EXERCISE DETAILS: Of the entries below, return exactly those lines that fall between the one containing "Ube Fudge Brownies (479, 1293)" and the one containing "カオナビの製品資料がほしい (747, 22)", the two end lines included.

Pixel coordinate grounding data:
|---|
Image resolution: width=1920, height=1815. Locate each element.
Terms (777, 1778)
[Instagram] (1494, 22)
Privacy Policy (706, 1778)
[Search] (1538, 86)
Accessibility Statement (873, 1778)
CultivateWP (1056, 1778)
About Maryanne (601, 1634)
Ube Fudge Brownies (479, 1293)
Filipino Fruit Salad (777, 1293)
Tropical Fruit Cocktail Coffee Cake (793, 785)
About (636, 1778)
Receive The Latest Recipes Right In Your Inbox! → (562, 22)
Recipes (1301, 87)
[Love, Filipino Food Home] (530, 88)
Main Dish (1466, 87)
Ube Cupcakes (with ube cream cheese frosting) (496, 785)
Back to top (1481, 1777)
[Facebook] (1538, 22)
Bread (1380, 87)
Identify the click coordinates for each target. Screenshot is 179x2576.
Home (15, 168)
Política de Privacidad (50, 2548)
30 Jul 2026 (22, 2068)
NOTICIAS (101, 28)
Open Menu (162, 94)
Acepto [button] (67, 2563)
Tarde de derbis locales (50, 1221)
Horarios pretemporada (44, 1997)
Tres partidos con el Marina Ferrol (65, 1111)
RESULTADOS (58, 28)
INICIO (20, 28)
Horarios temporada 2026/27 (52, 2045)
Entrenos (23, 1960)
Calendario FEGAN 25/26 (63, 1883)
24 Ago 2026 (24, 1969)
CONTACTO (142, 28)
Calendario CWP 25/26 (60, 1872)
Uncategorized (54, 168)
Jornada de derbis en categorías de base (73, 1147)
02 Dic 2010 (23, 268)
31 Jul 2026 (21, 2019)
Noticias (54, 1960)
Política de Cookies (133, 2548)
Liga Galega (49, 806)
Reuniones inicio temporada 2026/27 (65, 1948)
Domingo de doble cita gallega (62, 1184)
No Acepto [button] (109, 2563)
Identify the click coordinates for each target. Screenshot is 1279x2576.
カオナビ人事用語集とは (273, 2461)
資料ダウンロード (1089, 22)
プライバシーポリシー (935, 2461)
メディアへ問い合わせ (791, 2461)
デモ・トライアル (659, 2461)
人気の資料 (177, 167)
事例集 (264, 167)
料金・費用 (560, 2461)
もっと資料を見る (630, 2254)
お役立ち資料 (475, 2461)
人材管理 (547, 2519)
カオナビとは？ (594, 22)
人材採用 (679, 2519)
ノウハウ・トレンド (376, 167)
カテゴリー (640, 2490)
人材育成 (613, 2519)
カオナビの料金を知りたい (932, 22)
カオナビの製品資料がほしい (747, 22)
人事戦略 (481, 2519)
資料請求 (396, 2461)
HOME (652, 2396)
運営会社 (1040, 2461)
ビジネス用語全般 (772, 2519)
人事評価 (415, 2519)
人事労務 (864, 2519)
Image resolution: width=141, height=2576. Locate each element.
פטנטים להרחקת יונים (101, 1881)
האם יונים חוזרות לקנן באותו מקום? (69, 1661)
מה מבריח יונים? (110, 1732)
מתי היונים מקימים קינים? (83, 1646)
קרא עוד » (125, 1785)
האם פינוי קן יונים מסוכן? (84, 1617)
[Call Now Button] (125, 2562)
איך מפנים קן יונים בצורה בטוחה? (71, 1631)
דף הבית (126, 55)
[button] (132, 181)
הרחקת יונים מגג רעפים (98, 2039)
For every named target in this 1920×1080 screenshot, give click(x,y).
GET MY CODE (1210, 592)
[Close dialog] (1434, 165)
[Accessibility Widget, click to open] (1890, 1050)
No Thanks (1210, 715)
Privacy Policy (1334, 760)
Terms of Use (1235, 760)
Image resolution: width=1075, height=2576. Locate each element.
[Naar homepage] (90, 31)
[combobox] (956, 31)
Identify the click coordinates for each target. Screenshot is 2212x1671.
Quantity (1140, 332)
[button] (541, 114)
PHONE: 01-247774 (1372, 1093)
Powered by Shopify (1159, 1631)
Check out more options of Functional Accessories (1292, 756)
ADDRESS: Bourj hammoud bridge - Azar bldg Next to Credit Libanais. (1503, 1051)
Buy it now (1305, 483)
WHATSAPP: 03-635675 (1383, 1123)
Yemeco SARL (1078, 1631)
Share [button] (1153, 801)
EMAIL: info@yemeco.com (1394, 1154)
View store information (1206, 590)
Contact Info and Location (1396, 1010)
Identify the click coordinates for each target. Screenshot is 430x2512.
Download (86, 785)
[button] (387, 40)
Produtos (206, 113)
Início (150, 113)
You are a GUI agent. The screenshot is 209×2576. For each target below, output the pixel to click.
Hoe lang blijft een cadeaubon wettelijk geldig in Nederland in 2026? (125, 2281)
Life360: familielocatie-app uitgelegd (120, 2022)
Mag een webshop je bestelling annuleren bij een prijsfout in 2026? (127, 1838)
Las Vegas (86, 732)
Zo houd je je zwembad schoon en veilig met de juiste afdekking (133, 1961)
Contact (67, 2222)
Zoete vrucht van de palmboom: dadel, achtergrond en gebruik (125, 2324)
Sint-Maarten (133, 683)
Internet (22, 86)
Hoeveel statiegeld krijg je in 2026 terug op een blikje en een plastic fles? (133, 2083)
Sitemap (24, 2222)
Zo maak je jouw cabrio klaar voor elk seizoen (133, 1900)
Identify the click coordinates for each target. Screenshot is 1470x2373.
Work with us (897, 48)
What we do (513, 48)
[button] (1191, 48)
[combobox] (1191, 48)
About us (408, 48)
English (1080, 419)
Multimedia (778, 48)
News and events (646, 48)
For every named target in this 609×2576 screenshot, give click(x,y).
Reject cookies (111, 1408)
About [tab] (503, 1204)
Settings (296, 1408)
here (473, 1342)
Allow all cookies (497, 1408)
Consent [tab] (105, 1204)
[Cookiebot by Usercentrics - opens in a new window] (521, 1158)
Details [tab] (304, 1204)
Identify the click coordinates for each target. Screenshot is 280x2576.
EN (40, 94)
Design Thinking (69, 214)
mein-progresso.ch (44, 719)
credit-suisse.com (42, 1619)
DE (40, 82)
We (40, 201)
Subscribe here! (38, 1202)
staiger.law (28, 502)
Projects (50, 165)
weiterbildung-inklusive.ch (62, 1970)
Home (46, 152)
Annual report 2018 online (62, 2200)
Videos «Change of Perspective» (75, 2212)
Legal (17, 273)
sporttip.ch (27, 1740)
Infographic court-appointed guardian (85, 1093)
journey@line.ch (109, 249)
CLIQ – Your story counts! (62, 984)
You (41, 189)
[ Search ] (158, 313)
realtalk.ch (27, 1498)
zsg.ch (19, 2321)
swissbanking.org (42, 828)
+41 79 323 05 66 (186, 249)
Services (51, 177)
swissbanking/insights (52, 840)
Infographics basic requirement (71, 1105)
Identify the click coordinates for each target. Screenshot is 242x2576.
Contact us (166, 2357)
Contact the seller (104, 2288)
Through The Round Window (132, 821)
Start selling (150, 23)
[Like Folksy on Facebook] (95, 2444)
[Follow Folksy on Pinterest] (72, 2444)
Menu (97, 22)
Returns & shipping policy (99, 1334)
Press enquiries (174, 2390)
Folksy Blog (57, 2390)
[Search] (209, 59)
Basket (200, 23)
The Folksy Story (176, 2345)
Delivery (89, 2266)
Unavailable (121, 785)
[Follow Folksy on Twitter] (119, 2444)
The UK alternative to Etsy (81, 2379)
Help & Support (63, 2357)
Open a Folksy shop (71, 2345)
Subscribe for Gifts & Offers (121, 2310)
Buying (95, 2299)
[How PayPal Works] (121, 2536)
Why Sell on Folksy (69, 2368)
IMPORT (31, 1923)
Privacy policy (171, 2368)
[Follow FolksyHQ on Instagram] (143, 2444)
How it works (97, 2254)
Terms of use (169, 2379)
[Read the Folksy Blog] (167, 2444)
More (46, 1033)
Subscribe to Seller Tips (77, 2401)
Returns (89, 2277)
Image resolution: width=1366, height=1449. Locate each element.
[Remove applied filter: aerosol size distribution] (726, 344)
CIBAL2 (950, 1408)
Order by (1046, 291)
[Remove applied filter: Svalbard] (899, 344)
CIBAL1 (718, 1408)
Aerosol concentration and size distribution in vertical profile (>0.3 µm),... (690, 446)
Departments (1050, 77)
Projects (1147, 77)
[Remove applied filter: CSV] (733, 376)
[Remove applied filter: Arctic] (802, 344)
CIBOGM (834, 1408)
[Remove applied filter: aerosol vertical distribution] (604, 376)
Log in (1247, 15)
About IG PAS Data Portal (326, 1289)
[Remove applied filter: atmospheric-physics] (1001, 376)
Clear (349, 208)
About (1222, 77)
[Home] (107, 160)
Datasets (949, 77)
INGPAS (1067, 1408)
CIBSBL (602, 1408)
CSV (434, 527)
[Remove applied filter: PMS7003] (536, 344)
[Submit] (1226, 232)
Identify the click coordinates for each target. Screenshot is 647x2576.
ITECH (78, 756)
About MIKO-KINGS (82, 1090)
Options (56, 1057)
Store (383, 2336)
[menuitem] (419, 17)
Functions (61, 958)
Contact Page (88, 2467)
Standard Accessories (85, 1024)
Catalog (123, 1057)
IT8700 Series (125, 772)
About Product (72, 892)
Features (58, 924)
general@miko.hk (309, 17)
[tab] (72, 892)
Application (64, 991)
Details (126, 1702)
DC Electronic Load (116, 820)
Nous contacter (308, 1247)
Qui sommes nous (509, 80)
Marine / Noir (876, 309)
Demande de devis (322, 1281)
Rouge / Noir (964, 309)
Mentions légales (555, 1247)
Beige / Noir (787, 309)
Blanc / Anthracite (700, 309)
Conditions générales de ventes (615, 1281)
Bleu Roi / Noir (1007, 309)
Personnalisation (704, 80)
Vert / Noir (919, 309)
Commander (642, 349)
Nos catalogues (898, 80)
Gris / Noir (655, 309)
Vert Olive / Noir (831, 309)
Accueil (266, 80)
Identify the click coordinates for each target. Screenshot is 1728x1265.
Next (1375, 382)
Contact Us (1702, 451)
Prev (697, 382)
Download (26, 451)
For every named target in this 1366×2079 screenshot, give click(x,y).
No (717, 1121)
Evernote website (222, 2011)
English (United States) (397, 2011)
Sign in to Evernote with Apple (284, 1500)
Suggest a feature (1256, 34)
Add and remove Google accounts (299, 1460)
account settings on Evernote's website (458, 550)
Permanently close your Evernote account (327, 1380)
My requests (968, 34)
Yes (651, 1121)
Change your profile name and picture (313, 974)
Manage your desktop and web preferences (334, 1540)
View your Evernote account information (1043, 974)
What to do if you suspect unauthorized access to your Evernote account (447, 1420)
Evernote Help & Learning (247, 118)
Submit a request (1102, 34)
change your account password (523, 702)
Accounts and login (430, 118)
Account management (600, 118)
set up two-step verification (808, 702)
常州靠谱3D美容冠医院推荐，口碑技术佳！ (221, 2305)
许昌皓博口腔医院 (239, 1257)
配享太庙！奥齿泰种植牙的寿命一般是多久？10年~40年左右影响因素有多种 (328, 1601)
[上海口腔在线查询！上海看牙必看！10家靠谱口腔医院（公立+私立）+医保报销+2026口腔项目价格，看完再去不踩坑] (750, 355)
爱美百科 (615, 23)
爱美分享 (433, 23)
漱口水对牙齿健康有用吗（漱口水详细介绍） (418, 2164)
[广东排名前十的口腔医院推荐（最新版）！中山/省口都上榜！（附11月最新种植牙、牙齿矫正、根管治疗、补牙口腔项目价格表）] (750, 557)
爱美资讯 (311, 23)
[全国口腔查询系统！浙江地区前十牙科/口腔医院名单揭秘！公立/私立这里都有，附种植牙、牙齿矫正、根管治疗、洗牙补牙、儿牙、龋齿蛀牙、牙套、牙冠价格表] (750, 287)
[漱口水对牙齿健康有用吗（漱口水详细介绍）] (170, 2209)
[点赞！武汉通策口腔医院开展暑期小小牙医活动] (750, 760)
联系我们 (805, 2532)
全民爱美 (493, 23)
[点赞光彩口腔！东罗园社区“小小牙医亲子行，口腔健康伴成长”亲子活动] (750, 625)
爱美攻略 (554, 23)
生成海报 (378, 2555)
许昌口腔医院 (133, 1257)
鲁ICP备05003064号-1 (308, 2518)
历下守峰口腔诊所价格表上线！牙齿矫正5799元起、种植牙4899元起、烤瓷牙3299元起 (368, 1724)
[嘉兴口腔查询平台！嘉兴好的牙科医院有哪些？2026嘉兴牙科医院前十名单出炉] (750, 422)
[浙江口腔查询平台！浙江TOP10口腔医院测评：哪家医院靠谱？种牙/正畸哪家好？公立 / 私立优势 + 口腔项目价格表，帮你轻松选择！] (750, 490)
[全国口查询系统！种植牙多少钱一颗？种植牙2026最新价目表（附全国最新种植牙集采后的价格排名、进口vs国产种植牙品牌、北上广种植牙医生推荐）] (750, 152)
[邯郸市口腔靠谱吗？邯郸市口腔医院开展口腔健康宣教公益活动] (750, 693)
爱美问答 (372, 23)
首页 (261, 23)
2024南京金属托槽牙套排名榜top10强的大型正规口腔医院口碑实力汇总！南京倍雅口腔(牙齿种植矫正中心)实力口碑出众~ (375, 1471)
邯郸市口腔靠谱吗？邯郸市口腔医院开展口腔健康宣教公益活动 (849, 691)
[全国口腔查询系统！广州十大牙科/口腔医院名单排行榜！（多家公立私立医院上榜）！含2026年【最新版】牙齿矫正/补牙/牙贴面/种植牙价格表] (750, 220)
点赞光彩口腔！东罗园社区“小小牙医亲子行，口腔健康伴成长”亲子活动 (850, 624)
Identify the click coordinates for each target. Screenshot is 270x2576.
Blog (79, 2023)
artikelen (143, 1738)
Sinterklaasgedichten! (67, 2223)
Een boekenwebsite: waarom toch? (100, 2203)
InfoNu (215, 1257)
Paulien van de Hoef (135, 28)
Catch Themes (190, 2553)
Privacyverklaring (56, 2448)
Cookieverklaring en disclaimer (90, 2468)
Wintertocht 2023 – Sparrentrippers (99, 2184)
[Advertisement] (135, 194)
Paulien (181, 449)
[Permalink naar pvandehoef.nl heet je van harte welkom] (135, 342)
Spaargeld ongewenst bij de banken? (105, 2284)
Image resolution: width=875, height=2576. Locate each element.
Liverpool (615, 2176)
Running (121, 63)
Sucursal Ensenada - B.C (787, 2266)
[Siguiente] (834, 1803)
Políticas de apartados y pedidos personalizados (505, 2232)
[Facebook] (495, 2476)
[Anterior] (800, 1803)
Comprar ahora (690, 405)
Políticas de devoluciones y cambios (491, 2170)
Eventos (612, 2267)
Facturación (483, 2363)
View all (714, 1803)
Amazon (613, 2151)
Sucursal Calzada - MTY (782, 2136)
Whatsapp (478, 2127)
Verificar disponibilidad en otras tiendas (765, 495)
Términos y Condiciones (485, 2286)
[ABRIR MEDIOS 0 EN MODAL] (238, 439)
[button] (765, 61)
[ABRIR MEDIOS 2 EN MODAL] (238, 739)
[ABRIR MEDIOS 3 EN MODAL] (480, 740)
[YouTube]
|---|
PROBLEM SOLUTION:
Ube Fudge Brownies (479, 1293)
Filipino Fruit Salad (777, 1293)
Tropical Fruit Cocktail Coffee Cake (793, 785)
About (636, 1778)
Receive The Latest Recipes Right In Your Inbox! → (562, 22)
Recipes (1301, 87)
[Love, Filipino Food Home] (530, 88)
Main Dish (1466, 87)
Ube Cupcakes (with ube cream cheese frosting) (496, 785)
Back to top (1481, 1777)
[Facebook] (1538, 22)
Bread (1380, 87)
Identify the click coordinates for each target. Screenshot is 179x2576.
Home (15, 168)
Política de Privacidad (50, 2548)
30 Jul 2026 (22, 2068)
NOTICIAS (101, 28)
Open Menu (162, 94)
Acepto [button] (67, 2563)
Tarde de derbis locales (50, 1221)
Horarios pretemporada (44, 1997)
Tres partidos con el Marina Ferrol (65, 1111)
RESULTADOS (58, 28)
INICIO (20, 28)
Horarios temporada 2026/27 (52, 2045)
Entrenos (23, 1960)
Calendario FEGAN 25/26 (63, 1883)
24 Ago 2026 (24, 1969)
CONTACTO (142, 28)
Calendario CWP 25/26 (60, 1872)
Uncategorized (54, 168)
Jornada de derbis en categorías de base (73, 1147)
02 Dic 2010 (23, 268)
31 Jul 2026 (21, 2019)
Noticias (54, 1960)
Política de Cookies (133, 2548)
Liga Galega (49, 806)
Reuniones inicio temporada 2026/27 (65, 1948)
Domingo de doble cita gallega (62, 1184)
No Acepto [button] (109, 2563)
Identify the click coordinates for each target. Screenshot is 1279x2576.
カオナビ人事用語集とは (273, 2461)
資料ダウンロード (1089, 22)
プライバシーポリシー (935, 2461)
メディアへ問い合わせ (791, 2461)
デモ・トライアル (659, 2461)
人気の資料 (177, 167)
事例集 (264, 167)
料金・費用 (560, 2461)
もっと資料を見る (630, 2254)
お役立ち資料 (475, 2461)
人材管理 (547, 2519)
カオナビとは？ (594, 22)
人材採用 (679, 2519)
ノウハウ・トレンド (376, 167)
カテゴリー (640, 2490)
人材育成 (613, 2519)
カオナビの料金を知りたい (932, 22)
カオナビの製品資料がほしい (747, 22)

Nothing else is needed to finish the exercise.